Venezuela’s democratic opposition has finally united behind a single candidate, Manuel Rosales, to challenge the incumbent populist maverick Hugo Chávez in the presidential election scheduled for December 3rd. A Rosales presidency would represent an entirely different sort of government for Venezuela, one that would seek to undo the demagogic legacy of Chávez and his “Bolivarian Revolution.”
Since his election in 1998, Chávez has made confrontation and incitement to violence his primary political tools. He has engaged in blatant checkbook diplomacy by giving away, with little to show for it, Venezuela’s oil resources to countries like Cuba. Venezuela’s oil reserves are vast, but they should not be squandered on foreign adventures disguised as economic integration. Chávez seeks to buy regional influence, but mostly he props up ideological cronies like Bolivia’s Evo Morales and Nicaragua’s Daniel Ortega, and some as far afield as Zimbabwe’s Robert Mugabe and Belarus’s Aleksander Lukashenko.

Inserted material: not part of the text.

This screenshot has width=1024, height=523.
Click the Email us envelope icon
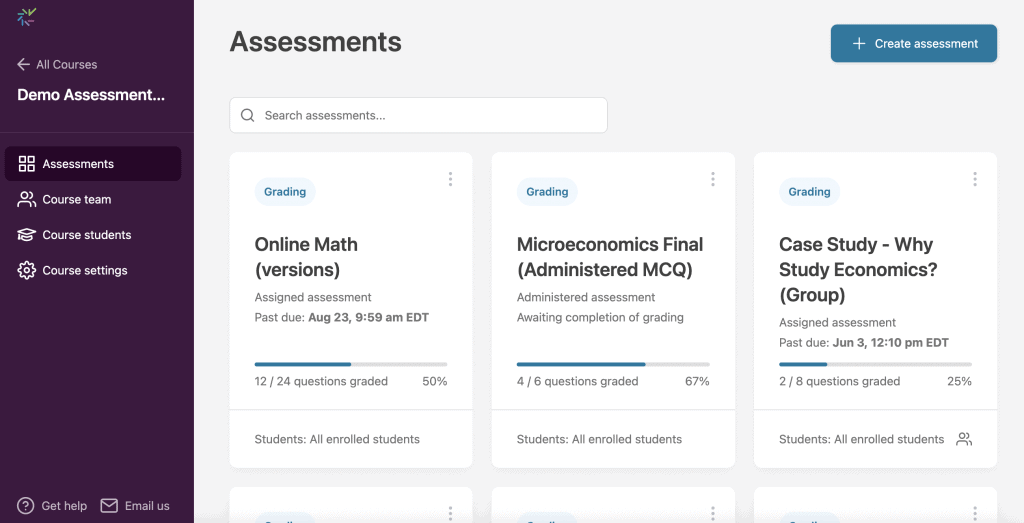coord(109,505)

For many years, Venezuela had excellent relations with its neighbors, without having to buy their friendship. But Chávez unjustifiably vilified many of them including neighboring Colombia, which is one reason why his push to gain for Venezuela the Latin American seat on the United Nations Security Council was recently blocked.
A Rosales presidency will end Venezuela’s isolation by a cabal of radicals and encourage domestic and foreign direct investment in the country. Indeed, the next government will need, above all, to kick-start the economy in a sustainable way to create a positive climate of job creation, which is the only lasting remedy for the poverty Chávez has sought to exploit.